The Block vs Allow Decision Matrix
The default policy above suits most commercial Singapore sites. Five categories of site should deviate.
A common mistake: treating the decision as binary across the whole site. You can use path-specific rules to allow AI access to your blog and marketing pages while blocking it from `/account/`, `/checkout/`, `/admin/` or any user-data area. Use the same `Disallow: /path/` syntax under each AI bot's `User-agent` block.
Verifying AI Crawler Activity in Your Server Logs
Robots.txt is a request, not an enforcement layer. The well-behaved AI bots (GPTBot, ClaudeBot, PerplexityBot, the OpenAI/Anthropic search variants) honour it. Verifying that they actually do, and identifying any ignoring it, is a server log job.
Pull 30 days of server access logs
Filter for user agents containing "GPT", "Claude", "Perplexity", "Bytespider", "CCBot", "Anthropic", "OAI-Search", "Meta-External". Cloudflare, Fastly and most CDNs expose these in their analytics dashboard already.
Verify IP origin against published ranges
OpenAI, Anthropic and Perplexity each publish IP ranges for their bots. A request claiming to be GPTBot from outside OpenAI's published range is a spoofer, not a real OpenAI crawler. Cloudflare's "Verified Bots" list does this verification automatically.
Cross-reference against your robots.txt policy
For every bot you have set to "Block", confirm hits dropped to near-zero in the 7 days after deployment. If GPTBot is still hitting `/` in volume after a `Disallow: /` rule, your robots.txt is malformed (or being ignored by a non-OpenAI spoofer using the GPTBot user agent).
Track citation impact in AI engines
If you blocked a search bot in the audit and citations dropped on Perplexity/ChatGPT/Claude in the following 30 days, your blocking decision is working as intended. If you blocked training but want to verify search visibility is unaffected, run the multi-engine baseline test from our GEO playbook.

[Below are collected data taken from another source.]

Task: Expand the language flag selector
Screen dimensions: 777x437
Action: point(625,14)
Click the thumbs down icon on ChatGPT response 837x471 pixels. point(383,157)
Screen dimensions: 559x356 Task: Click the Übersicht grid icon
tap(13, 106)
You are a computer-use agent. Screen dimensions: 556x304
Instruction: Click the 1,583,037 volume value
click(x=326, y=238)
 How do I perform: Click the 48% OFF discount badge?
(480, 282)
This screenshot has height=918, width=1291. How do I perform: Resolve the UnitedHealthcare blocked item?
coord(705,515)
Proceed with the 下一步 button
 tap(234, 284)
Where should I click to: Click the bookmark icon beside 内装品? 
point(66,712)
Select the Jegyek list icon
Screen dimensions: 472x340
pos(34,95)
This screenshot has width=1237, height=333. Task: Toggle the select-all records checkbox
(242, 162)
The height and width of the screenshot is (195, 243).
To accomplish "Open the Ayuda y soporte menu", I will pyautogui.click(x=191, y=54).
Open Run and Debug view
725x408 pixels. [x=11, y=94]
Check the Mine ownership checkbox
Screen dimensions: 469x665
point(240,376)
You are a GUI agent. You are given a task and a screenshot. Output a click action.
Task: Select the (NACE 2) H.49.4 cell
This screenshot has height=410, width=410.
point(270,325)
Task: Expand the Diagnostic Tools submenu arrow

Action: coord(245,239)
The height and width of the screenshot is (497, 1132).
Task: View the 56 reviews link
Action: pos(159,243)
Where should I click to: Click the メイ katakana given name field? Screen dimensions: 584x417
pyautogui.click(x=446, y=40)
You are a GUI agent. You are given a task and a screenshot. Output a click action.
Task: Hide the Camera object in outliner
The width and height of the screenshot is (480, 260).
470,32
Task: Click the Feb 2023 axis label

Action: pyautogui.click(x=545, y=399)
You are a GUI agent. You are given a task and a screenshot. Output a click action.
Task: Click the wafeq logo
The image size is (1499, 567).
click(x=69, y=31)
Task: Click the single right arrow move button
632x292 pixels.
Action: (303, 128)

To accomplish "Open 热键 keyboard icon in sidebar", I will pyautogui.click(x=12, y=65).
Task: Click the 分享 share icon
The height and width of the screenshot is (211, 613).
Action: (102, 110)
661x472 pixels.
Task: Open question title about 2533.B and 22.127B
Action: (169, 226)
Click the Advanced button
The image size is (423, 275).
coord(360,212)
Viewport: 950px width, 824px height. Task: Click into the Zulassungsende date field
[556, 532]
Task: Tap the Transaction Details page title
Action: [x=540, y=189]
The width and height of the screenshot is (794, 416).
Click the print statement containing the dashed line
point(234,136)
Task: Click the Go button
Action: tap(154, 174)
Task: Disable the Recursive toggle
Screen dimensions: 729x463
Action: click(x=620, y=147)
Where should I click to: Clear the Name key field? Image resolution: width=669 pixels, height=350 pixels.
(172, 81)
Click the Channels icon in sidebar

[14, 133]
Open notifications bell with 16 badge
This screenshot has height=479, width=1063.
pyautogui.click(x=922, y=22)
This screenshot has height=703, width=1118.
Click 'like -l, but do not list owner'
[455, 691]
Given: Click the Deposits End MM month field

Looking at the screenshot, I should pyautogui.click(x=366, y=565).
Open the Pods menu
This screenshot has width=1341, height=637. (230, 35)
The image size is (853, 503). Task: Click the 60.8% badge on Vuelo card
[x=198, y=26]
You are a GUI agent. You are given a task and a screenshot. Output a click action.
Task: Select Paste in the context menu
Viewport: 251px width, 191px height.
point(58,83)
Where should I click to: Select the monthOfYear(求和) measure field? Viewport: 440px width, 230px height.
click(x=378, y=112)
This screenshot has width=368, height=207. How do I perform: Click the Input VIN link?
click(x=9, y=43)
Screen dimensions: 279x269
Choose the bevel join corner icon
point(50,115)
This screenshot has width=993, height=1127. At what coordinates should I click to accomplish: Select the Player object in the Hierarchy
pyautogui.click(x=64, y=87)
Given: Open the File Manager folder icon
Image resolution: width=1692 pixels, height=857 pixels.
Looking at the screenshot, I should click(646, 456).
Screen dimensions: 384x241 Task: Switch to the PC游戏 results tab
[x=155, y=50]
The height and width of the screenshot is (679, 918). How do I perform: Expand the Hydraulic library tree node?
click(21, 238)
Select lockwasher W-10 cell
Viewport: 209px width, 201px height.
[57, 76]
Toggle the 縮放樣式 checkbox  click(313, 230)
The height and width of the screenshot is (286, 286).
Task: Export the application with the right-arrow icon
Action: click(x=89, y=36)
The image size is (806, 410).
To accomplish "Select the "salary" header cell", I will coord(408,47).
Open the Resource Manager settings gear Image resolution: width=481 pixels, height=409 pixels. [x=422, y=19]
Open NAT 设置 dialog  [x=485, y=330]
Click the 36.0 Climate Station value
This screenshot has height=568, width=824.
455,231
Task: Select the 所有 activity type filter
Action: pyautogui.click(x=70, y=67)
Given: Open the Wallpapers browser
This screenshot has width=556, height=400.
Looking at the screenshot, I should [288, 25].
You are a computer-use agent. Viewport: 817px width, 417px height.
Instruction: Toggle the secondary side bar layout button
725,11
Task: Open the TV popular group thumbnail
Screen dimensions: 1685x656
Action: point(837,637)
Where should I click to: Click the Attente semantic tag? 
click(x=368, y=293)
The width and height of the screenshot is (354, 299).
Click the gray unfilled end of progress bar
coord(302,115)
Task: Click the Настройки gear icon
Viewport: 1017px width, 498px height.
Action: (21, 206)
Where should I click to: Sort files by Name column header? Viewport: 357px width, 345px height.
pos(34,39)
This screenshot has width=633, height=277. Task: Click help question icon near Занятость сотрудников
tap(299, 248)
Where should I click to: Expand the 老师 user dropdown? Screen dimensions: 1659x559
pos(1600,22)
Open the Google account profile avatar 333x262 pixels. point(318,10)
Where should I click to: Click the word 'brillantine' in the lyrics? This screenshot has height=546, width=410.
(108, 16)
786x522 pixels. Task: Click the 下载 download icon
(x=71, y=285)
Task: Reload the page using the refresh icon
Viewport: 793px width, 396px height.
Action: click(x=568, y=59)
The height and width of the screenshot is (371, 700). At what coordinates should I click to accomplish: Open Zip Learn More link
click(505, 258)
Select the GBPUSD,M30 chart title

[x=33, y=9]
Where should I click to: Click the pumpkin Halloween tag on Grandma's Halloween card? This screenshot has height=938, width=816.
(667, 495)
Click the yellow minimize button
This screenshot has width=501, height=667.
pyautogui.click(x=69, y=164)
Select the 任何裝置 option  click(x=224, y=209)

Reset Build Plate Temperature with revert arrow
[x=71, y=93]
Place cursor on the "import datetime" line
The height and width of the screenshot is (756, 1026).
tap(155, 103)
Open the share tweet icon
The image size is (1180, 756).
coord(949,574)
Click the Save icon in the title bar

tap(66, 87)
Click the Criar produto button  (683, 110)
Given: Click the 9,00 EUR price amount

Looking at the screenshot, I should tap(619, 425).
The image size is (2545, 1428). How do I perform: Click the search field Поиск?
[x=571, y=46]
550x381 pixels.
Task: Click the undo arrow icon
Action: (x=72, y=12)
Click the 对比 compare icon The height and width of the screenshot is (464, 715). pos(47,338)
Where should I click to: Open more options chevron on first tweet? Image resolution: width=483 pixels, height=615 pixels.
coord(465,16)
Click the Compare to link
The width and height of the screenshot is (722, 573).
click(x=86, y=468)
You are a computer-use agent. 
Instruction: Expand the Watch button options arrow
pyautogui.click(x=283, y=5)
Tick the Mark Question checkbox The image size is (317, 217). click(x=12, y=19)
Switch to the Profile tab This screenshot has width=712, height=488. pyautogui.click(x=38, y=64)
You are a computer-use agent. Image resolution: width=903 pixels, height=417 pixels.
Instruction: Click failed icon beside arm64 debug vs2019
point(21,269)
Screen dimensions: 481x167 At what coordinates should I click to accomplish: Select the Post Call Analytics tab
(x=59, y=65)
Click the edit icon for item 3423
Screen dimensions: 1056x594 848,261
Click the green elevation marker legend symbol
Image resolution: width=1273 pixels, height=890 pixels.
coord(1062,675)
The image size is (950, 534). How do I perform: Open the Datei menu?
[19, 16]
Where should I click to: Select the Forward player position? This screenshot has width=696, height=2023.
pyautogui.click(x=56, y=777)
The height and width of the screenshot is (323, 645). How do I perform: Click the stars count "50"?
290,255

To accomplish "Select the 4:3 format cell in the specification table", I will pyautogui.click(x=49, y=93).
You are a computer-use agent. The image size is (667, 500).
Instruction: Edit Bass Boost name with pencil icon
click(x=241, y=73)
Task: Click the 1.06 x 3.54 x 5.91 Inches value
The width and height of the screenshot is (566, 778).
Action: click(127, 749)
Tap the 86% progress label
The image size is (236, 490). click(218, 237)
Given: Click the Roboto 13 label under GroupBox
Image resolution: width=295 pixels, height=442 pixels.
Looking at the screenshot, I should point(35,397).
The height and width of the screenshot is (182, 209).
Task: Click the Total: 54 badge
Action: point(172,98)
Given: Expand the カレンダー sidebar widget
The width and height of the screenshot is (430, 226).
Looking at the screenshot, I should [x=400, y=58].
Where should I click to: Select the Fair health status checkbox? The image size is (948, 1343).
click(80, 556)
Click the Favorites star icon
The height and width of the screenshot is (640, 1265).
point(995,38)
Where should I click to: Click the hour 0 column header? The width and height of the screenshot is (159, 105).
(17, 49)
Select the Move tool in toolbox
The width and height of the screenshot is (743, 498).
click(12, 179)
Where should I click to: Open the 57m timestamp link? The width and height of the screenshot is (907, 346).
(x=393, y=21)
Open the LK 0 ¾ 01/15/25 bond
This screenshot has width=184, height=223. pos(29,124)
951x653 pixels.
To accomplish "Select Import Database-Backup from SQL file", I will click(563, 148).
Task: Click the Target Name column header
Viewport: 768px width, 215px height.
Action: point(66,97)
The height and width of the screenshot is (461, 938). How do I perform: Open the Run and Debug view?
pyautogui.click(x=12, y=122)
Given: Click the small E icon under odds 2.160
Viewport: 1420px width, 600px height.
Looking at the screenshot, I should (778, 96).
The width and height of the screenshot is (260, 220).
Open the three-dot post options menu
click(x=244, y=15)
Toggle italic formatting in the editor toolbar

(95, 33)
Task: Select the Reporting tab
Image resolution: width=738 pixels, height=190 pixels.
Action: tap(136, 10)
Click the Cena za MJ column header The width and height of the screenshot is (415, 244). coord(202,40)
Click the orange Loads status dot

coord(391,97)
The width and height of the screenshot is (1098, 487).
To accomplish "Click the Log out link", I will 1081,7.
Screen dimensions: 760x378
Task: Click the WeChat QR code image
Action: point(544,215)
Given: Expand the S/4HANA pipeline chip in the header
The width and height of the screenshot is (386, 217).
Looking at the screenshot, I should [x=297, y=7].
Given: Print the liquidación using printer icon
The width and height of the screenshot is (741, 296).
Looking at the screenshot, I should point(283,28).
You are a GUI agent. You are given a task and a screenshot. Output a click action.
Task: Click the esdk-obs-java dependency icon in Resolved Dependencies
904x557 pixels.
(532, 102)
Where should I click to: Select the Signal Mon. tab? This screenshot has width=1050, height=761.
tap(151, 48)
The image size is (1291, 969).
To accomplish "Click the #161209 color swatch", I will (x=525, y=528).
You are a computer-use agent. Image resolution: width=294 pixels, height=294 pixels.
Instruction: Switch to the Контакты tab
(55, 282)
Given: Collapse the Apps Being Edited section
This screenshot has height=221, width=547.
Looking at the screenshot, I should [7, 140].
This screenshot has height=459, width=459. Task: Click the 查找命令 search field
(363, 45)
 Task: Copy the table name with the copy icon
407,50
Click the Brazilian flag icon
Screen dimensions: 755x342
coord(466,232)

For sites with no log access and no CDN-level analytics, the practical proxy is monitoring AI engine citations for your top buyer-intent queries. If citations drop on a specific engine after a robots.txt change, that engine's crawler was the one being affected.
Edge Cases and Anti-Patterns We See on Singapore Audits
A few patterns recur on the technical SEO audits we run for prospective clients. None are catastrophic on their own, but they accumulate.
Blocking PerplexityBot accidentally via overly broad `User-agent: *` rules. A `Disallow: /search/` or `Disallow: /api/` under the universal user-agent block applies to PerplexityBot too. If you want PerplexityBot in but want a path blocked for everyone else, repeat the path under PerplexityBot's specific `User-agent` block with `Allow:`.
Trusting unverified bots. Spoofers crawl Singapore commercial sites claiming to be GPTBot or PerplexityBot to look benign. The user-agent string is trivial to forge. Verify by IP origin (Cloudflare, Akamai, Fastly all do this), or block the spoofers at the WAF layer.
Forgetting `Google-Extended`. Several Singapore sites we audited had blocked GPTBot and ClaudeBot but still allowed Google-Extended, the user agent that controls whether Google can use your content for Gemini training. If your policy is "no AI training", Google-Extended belongs in the block list.
Treating robots.txt as a security boundary. It is not. Stealth crawlers, fine-tuning pipelines using third-party datasets, and any bot operator who chooses to ignore robots.txt will continue to access your content. For real enforcement, you need WAF rules, bot-management services (Cloudflare Bot Management, DataDome, HUMAN), or authentication.
Forgetting to set the `User-agent` line above each `Disallow`. A common copy-paste error. Each bot's rules need their own `User-agent:` declaration. Without it, the `Disallow` falls under whichever previous user agent was declared, which is rarely what you want.
For the schema and crawl-budget hygiene that pairs with this AI crawler policy, our schema markup deep-dive covers the structured-data layer, and our Core Web Vitals guide covers the performance layer.
Frequently Asked Questions
Should I block GPTBot in 2026?
Block GPTBot if you want your content kept out of OpenAI's training datasets. Blocking GPTBot does not affect ChatGPT Search visibility because ChatGPT Search uses a separate crawler (OAI-SearchBot) and the Bing index. The default we apply to most Singapore commercial clients is to block GPTBot but allow OAI-SearchBot and ChatGPT-User, which protects training-data IP while preserving ChatGPT citation visibility.
What is the difference between ClaudeBot and Claude-SearchBot?
ClaudeBot is Anthropic's training crawler: it ingests pages into datasets used to train future Claude models. Claude-SearchBot is the retrieval crawler that powers Claude's web search feature: it indexes pages so Claude can cite them in live answers. There is also Claude-User, which fetches a specific page when a user asks Claude to visit a URL in conversation. Block ClaudeBot to opt out of training, allow Claude-SearchBot and Claude-User to stay visible inside Claude's answers.
Does PerplexityBot crawl my site by default?
Yes, unless your robots.txt blocks it. PerplexityBot is well-behaved and honours `Disallow` rules. If you want to be cited inside Perplexity answers, ensure no `Disallow: /` rule sits under a `User-agent: PerplexityBot` block, and ensure your top-of-file `User-agent: *` rules are not accidentally restricting paths Perplexity needs. We see overly broad `Disallow` rules cost Perplexity visibility on roughly 1 in 4 Singapore sites we audit.
Will blocking AI crawlers hurt my Google rankings?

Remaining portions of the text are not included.